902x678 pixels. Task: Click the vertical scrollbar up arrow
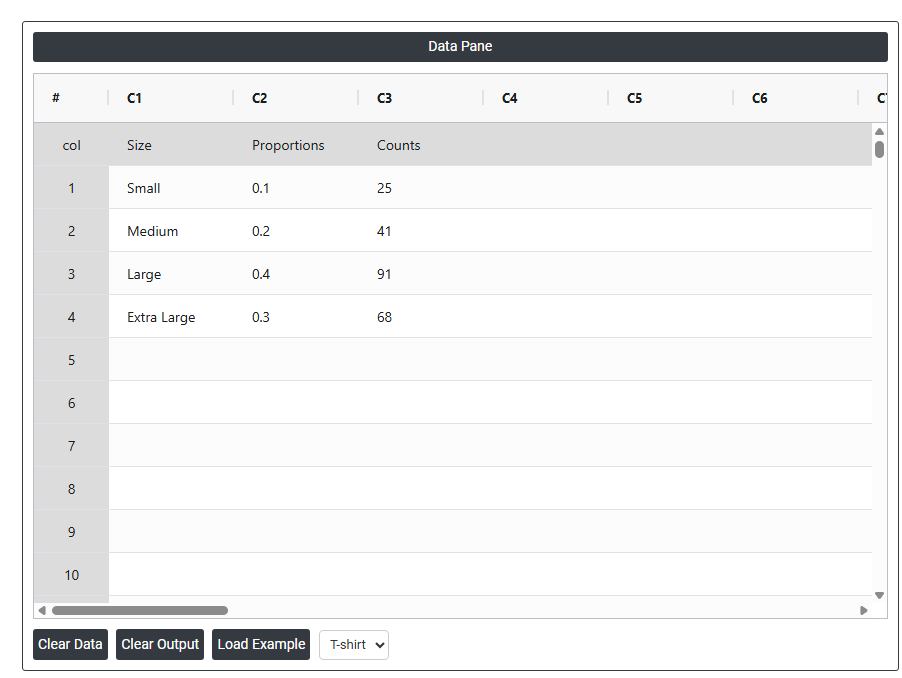879,132
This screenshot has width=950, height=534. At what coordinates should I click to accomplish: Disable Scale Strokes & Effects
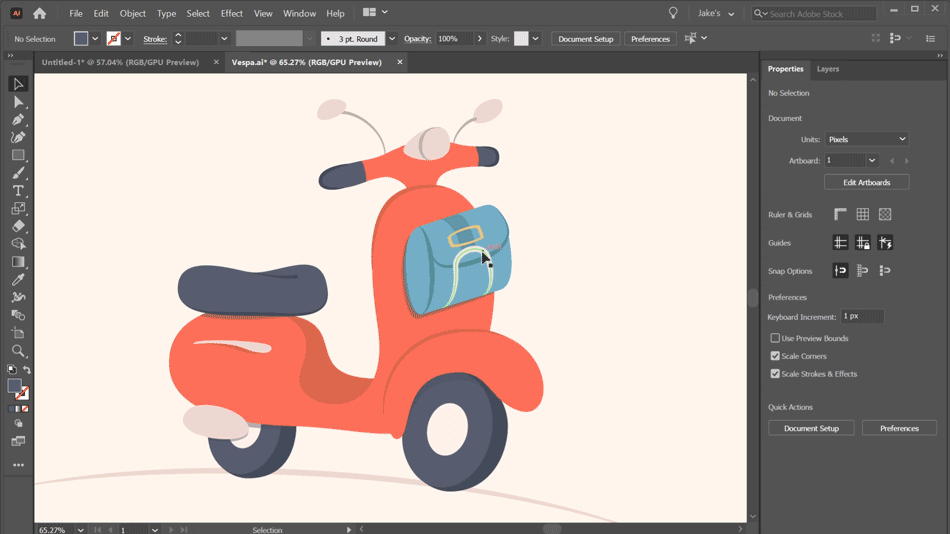(x=775, y=373)
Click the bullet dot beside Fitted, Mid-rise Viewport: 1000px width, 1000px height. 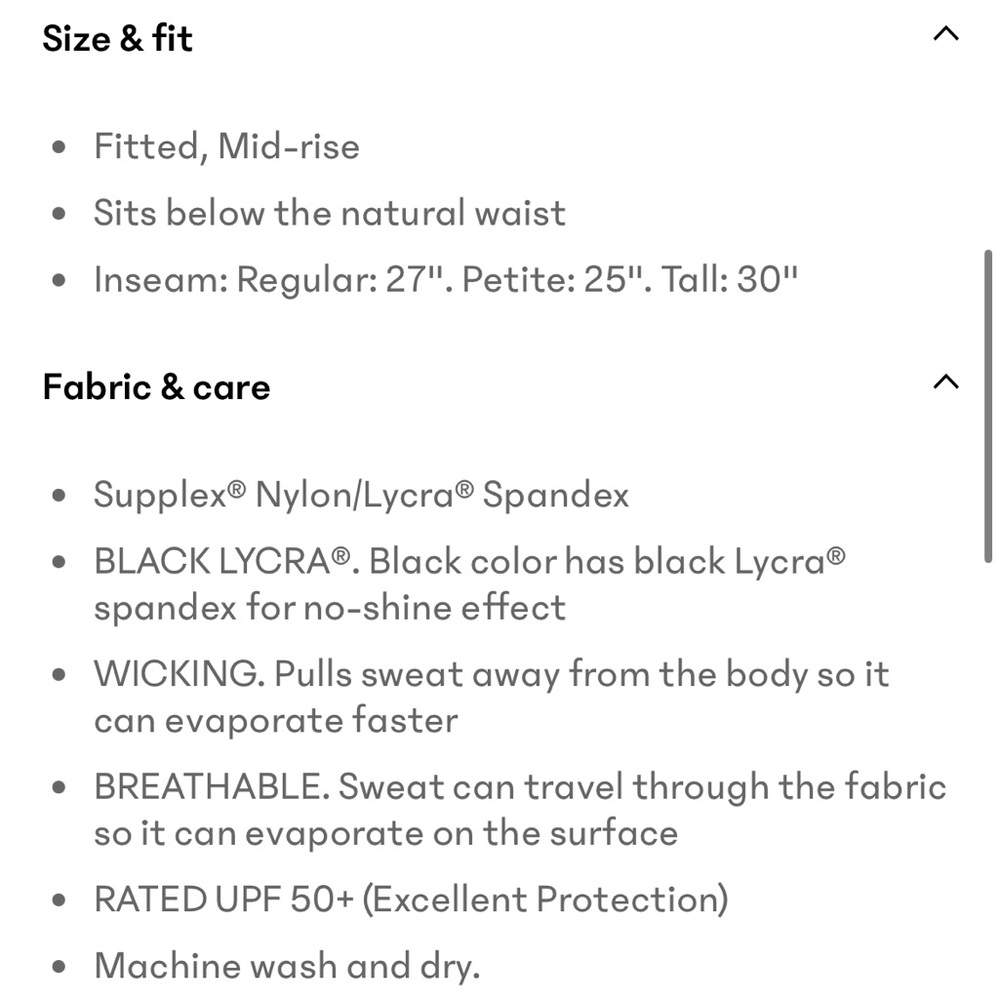pos(60,146)
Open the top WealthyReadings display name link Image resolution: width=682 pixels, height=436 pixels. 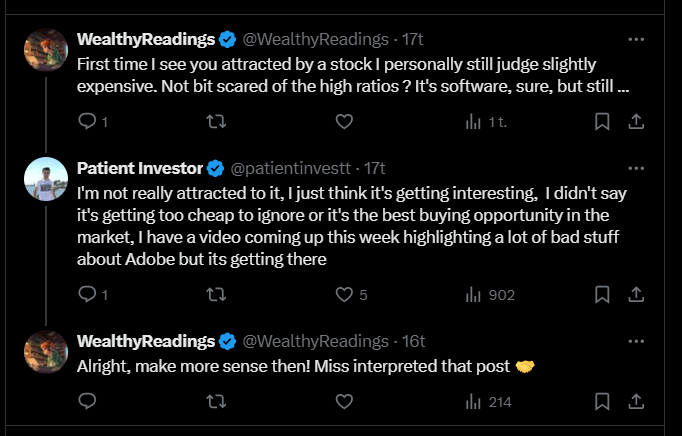[146, 39]
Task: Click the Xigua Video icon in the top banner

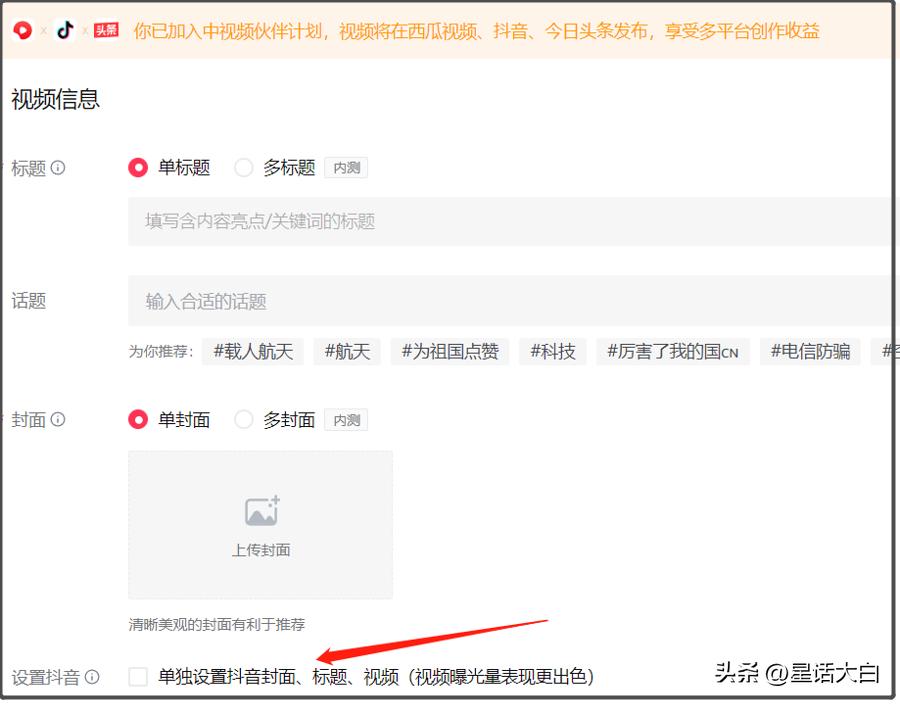Action: (22, 29)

..............................

> [Task instructions] Only the lines from the one holding "Task: Click the Xigua" through the last line of the records should be output, please, exactly and without any pictures.

> [Answer section]
Task: Click the Xigua Video icon in the top banner

Action: (22, 29)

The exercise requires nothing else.